• _What you will do_: The response must consist of the lines below from the one with "add to do list" through the one with "November 2022 (590, 409)", exactly as they appear and with both ends kept.

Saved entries
———

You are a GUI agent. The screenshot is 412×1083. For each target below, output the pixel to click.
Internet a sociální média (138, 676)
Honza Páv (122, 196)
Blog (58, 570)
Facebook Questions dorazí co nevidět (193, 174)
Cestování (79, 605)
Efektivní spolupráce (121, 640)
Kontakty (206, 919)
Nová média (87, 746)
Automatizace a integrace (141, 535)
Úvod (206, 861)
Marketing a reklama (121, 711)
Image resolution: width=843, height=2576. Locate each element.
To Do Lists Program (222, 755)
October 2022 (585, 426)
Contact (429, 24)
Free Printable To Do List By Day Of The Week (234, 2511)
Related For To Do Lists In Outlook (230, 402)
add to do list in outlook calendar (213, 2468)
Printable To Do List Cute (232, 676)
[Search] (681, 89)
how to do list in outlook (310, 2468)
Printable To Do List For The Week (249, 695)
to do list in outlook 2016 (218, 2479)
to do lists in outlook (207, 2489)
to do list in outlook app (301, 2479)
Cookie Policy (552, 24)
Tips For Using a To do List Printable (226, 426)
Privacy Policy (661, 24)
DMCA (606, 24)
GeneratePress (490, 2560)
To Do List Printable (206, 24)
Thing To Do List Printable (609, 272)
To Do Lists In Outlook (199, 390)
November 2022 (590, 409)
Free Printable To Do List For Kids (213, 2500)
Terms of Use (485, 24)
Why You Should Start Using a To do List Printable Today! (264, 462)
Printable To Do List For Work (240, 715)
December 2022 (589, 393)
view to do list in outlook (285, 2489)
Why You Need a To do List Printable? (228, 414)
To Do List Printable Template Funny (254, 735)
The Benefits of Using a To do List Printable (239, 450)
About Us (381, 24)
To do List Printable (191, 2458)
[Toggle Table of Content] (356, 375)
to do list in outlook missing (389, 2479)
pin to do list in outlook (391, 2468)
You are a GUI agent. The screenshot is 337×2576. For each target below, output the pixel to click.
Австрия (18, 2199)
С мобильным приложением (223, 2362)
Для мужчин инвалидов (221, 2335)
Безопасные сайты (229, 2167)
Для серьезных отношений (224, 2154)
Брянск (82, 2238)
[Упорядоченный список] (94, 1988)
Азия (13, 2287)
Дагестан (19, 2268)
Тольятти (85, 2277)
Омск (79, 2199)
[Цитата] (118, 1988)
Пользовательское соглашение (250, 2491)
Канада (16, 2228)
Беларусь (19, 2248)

———

• _Response for this exercise_:
add to do list in outlook calendar (213, 2468)
Printable To Do List Cute (232, 676)
[Search] (681, 89)
how to do list in outlook (310, 2468)
Printable To Do List For The Week (249, 695)
to do list in outlook 2016 (218, 2479)
to do lists in outlook (207, 2489)
to do list in outlook app (301, 2479)
Cookie Policy (552, 24)
Tips For Using a To do List Printable (226, 426)
Privacy Policy (661, 24)
DMCA (606, 24)
GeneratePress (490, 2560)
To Do List Printable (206, 24)
Thing To Do List Printable (609, 272)
To Do Lists In Outlook (199, 390)
November 2022 (590, 409)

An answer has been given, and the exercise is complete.